● TASK 1
According to the article on legal AI, what was the value of the government contract that Deloitte refunded part of?
● TASK 2
From the article on legal AI, extract the text between "The Problem Beneath" and "text, not proof.", inclusive.

MiAI Law

First published by Chartered Institute of Arbitrators Australia on 4 December 2025, Laina Chan and Dr Brydon Wang discuss Beyond the Black Box: From Hallucination to Proof in Legal AI.

Snapshot

  • Most so-called “Legal AI” tools predict language rather than prove law. Trustworthy systems must be built from first principles to meet the law’s demand for verifiable reasoning.
  • Governance must move beyond risk and compliance to embed rule-of-law standards — transparency, procedural fairness, accountability and auditability — in both architecture and oversight.
  • Lawyers and developers share duties of verification, disclosure and competence. The profession’s trust will not rest on perfection but on proof: requiring systems that set out their reasoning and align technology with legal method and ethics.

Introduction

The rise of artificial intelligence in legal practice has compelled the profession to ask a different question: not what AI can do, but what it should be built to do? From our distinct yet converging perspectives, one as a barrister developing AI systems for legal reasoning, and the other as a researcher and governance expert in trustworthy AI and law, we share a single concern: that most ‘Legal AI’ still operates on probability, not proof.

The Problem Beneath the Promise

Artificial intelligence in law has been described in breathless terms: both revolutionary and de-stabilising, transformative and corrosive. Yet across the profession, we continue to see the one recurring misconception that all Legal AI is simply a large language model (LLM) dressed in legal branding, as good—or as bad—as its training data. As a barrister and an academic working at the intersection of law, technology and governance, we see how that assumption distorts both regulation and practice. This framing reduces all AI platforms to linguistic probability, precluding developments that are built from first principles, where structured reasoning forms the scaffolding on which linguistic probability is then applied. Without this initial first principles approach, we argue that legal AI is relegated to a mere tool that produces text, not proof.

When Plausibility Fails: The Deloitte Moment

In October 2025, the Australian Financial Review reported that Deloitte had refunded part of a $440,000 government contract after discovering that a report it produced was riddled with AI-generated citation errors. These included fabricated titles, misattributed quotes and paragraph numbers that did not exist.[i] As The Mandarin subsequently observed, the report even contained invented footnotes and a garbled quotation attributed to Amato.[ii] For lawyers and policy designers alike, this was not a story about proofreading but one of structural failure. The news provided a clear example of what happens when systems built to predict language are asked to demonstrate law. In law, plausibility is never enough. Our discipline demands verifiability, auditability and proof.

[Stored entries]

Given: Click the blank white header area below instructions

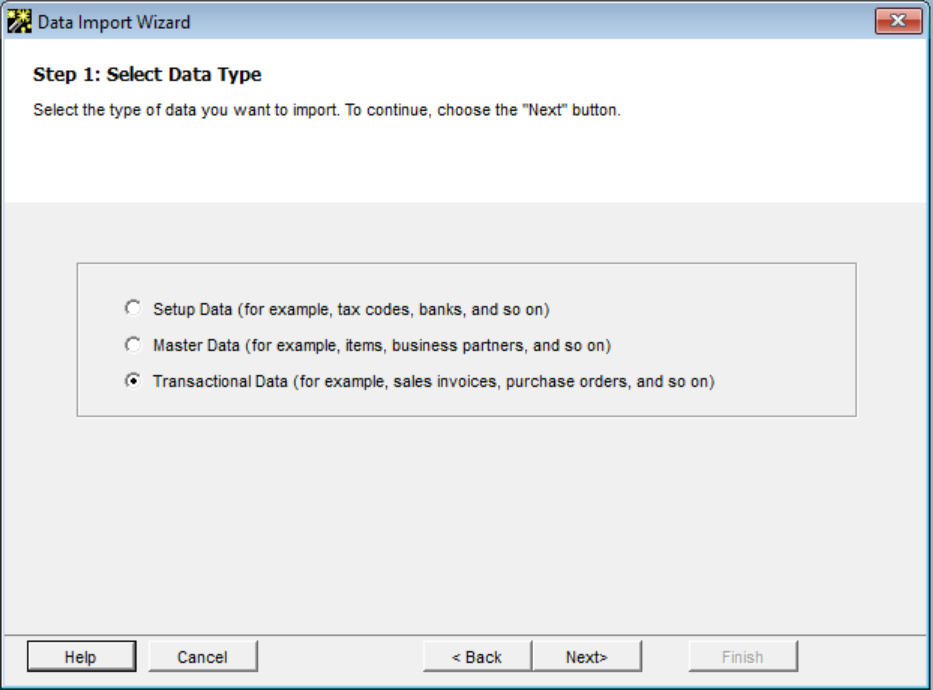Looking at the screenshot, I should (464, 161).
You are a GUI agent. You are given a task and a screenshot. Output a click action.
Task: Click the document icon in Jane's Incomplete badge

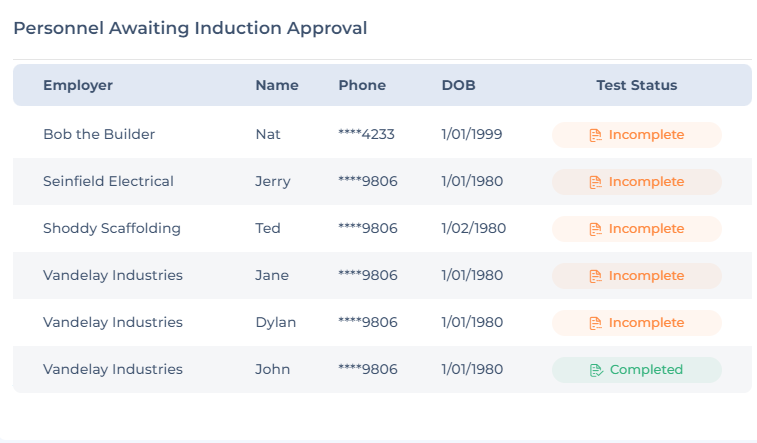(x=595, y=276)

● EXERCISE RESPONSE 1
$440,000

● EXERCISE RESPONSE 2
The Problem Beneath the Promise

Artificial intelligence in law has been described in breathless terms: both revolutionary and de-stabilising, transformative and corrosive. Yet across the profession, we continue to see the one recurring misconception that all Legal AI is simply a large language model (LLM) dressed in legal branding, as good—or as bad—as its training data. As a barrister and an academic working at the intersection of law, technology and governance, we see how that assumption distorts both regulation and practice. This framing reduces all AI platforms to linguistic probability, precluding developments that are built from first principles, where structured reasoning forms the scaffolding on which linguistic probability is then applied. Without this initial first principles approach, we argue that legal AI is relegated to a mere tool that produces text, not proof.